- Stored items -
----

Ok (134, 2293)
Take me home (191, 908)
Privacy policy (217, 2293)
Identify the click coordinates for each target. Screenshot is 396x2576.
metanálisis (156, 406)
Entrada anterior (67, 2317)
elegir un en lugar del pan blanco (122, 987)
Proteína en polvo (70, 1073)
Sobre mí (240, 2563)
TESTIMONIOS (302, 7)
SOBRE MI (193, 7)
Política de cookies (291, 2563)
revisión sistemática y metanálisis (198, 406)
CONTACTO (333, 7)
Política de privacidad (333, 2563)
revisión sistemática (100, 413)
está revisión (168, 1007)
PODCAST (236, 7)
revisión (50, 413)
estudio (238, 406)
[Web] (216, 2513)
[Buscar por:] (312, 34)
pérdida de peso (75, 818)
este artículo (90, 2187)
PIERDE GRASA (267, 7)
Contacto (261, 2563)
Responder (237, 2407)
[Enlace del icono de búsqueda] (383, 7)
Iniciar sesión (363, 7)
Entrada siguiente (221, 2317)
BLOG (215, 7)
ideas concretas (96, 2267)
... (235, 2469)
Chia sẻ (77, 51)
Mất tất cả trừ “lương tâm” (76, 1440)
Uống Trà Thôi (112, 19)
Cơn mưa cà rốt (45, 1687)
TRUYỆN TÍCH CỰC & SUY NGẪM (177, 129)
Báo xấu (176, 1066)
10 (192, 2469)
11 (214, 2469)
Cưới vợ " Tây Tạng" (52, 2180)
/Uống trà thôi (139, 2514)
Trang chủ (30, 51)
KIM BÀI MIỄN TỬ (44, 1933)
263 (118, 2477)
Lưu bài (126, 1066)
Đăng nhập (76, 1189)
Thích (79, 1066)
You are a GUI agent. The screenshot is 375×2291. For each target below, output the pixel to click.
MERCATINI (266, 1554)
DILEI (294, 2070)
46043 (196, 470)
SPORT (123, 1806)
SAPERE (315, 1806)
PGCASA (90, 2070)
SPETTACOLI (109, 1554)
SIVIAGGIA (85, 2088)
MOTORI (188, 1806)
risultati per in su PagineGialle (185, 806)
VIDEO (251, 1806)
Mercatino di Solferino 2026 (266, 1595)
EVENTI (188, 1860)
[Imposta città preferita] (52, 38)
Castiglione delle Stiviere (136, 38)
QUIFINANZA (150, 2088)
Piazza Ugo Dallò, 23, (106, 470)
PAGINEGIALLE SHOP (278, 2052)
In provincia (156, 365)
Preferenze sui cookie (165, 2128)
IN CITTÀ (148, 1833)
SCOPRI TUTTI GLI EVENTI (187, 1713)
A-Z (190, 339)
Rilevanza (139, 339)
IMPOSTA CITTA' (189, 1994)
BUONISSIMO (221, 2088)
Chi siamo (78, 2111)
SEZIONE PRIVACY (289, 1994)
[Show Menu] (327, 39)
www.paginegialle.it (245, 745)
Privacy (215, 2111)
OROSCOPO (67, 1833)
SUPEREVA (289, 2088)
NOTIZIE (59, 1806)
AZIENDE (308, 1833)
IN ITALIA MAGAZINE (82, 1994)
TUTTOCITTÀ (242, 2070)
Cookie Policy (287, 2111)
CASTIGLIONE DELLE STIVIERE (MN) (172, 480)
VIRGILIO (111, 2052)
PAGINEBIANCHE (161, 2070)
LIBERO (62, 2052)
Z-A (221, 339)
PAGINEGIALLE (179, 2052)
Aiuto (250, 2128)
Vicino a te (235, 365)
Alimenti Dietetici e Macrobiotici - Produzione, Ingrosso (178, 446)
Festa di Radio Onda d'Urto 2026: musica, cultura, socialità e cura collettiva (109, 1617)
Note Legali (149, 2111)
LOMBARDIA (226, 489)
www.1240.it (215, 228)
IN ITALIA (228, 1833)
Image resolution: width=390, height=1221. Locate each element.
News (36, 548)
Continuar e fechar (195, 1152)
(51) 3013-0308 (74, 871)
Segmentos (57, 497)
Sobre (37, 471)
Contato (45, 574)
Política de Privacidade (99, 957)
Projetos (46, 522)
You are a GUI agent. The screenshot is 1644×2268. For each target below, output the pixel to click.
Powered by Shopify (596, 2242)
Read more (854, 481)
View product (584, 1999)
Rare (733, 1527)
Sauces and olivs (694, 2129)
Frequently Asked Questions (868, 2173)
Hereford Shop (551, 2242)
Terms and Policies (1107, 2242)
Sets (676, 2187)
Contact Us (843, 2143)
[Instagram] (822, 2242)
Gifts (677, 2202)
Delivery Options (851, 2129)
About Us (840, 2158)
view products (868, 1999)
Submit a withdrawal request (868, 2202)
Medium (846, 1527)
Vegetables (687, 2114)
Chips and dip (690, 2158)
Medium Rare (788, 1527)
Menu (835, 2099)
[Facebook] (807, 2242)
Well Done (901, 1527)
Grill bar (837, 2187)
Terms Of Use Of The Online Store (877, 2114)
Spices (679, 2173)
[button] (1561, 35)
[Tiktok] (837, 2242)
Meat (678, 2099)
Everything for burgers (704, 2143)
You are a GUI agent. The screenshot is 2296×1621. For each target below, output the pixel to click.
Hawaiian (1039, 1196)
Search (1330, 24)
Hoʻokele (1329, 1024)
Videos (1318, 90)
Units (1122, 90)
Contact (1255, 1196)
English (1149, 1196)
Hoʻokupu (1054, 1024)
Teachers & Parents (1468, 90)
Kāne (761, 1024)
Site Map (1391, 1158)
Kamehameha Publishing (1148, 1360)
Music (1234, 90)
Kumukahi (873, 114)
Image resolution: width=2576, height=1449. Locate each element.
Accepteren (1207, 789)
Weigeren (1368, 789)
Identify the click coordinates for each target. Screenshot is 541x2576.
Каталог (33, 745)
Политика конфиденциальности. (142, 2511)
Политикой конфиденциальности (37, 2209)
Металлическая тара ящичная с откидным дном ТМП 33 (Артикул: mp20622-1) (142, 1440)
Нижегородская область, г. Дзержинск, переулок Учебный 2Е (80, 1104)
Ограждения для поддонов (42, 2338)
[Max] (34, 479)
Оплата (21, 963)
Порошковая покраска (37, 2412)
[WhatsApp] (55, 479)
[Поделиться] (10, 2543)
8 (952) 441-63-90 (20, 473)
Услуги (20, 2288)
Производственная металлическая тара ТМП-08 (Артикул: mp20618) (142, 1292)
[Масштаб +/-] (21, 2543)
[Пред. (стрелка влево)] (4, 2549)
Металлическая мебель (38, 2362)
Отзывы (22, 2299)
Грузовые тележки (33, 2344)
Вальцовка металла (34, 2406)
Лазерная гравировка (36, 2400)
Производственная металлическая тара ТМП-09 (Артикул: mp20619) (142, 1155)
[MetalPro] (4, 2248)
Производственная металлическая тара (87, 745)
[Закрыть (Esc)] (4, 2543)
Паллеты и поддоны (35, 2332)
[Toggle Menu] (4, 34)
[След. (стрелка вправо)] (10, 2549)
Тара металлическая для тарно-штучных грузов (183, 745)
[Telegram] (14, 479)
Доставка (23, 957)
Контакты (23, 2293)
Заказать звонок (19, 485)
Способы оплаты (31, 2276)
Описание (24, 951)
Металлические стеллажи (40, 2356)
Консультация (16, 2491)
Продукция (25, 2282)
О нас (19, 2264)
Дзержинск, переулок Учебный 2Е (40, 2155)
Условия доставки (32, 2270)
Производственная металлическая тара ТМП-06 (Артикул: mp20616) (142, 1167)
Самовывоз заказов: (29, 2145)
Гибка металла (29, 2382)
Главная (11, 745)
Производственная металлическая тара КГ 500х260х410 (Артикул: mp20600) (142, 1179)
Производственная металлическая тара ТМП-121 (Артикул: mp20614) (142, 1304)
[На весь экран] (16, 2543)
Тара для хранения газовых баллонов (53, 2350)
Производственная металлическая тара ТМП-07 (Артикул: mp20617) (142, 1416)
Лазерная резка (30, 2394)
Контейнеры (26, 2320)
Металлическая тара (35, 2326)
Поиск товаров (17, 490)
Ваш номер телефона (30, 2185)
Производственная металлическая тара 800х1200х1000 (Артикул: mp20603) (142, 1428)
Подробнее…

----

- ACTIVITY -
All that belongs in your answer is the stretch of entries above from the line with "Contacto (261, 2563)" through the line with "News (36, 548)", printed exactly.

- WRITTEN ANSWER -
Contacto (261, 2563)
Responder (237, 2407)
[Enlace del icono de búsqueda] (383, 7)
Iniciar sesión (363, 7)
Entrada siguiente (221, 2317)
BLOG (215, 7)
ideas concretas (96, 2267)
... (235, 2469)
Chia sẻ (77, 51)
Mất tất cả trừ “lương tâm” (76, 1440)
Uống Trà Thôi (112, 19)
Cơn mưa cà rốt (45, 1687)
TRUYỆN TÍCH CỰC & SUY NGẪM (177, 129)
Báo xấu (176, 1066)
10 (192, 2469)
11 (214, 2469)
Cưới vợ " Tây Tạng" (52, 2180)
/Uống trà thôi (139, 2514)
Trang chủ (30, 51)
KIM BÀI MIỄN TỬ (44, 1933)
263 (118, 2477)
Lưu bài (126, 1066)
Đăng nhập (76, 1189)
Thích (79, 1066)
You are a GUI agent. The screenshot is 375×2291. For each target below, output the pixel to click.
MERCATINI (266, 1554)
DILEI (294, 2070)
46043 (196, 470)
SPORT (123, 1806)
SAPERE (315, 1806)
PGCASA (90, 2070)
SPETTACOLI (109, 1554)
SIVIAGGIA (85, 2088)
MOTORI (188, 1806)
risultati per in su PagineGialle (185, 806)
VIDEO (251, 1806)
Mercatino di Solferino 2026 (266, 1595)
EVENTI (188, 1860)
[Imposta città preferita] (52, 38)
Castiglione delle Stiviere (136, 38)
QUIFINANZA (150, 2088)
Piazza Ugo Dallò, 23, (106, 470)
PAGINEGIALLE SHOP (278, 2052)
In provincia (156, 365)
Preferenze sui cookie (165, 2128)
IN CITTÀ (148, 1833)
SCOPRI TUTTI GLI EVENTI (187, 1713)
A-Z (190, 339)
Rilevanza (139, 339)
IMPOSTA CITTA' (189, 1994)
BUONISSIMO (221, 2088)
Chi siamo (78, 2111)
SEZIONE PRIVACY (289, 1994)
[Show Menu] (327, 39)
www.paginegialle.it (245, 745)
Privacy (215, 2111)
OROSCOPO (67, 1833)
SUPEREVA (289, 2088)
NOTIZIE (59, 1806)
AZIENDE (308, 1833)
IN ITALIA MAGAZINE (82, 1994)
TUTTOCITTÀ (242, 2070)
Cookie Policy (287, 2111)
CASTIGLIONE DELLE STIVIERE (MN) (172, 480)
VIRGILIO (111, 2052)
PAGINEBIANCHE (161, 2070)
LIBERO (62, 2052)
Z-A (221, 339)
PAGINEGIALLE (179, 2052)
Aiuto (250, 2128)
Vicino a te (235, 365)
Alimenti Dietetici e Macrobiotici - Produzione, Ingrosso (178, 446)
Festa di Radio Onda d'Urto 2026: musica, cultura, socialità e cura collettiva (109, 1617)
Note Legali (149, 2111)
LOMBARDIA (226, 489)
www.1240.it (215, 228)
IN ITALIA (228, 1833)
Image resolution: width=390, height=1221. Locate each element.
News (36, 548)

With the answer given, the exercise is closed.